Pushed by jorendorff@mozilla.com:
https://hg.mozilla.org/integration/autoland/rev/e8537a8ecd09
Leave NativeIterator in a valid-enough state on OOM during initialization. r=jonco.

Comment 9

[Sebastian Hengst [:aryx] (needinfo me if it's about an intermittent or backout)]
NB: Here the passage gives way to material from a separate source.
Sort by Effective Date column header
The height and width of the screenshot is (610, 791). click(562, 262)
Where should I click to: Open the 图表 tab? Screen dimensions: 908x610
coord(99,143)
https://hg.mozilla.org/mozilla-central/rev/e8537a8ecd09

Comment 10

[Jason Kratzer [:jkratzer]]

Bugmon Analysis:
Verified bug as fixed on rev mozilla-central 20200930092918-a58462ad649e.
Removing bugmon keyword as no further action possible.
Please review the bug and re-add the keyword for further analysis.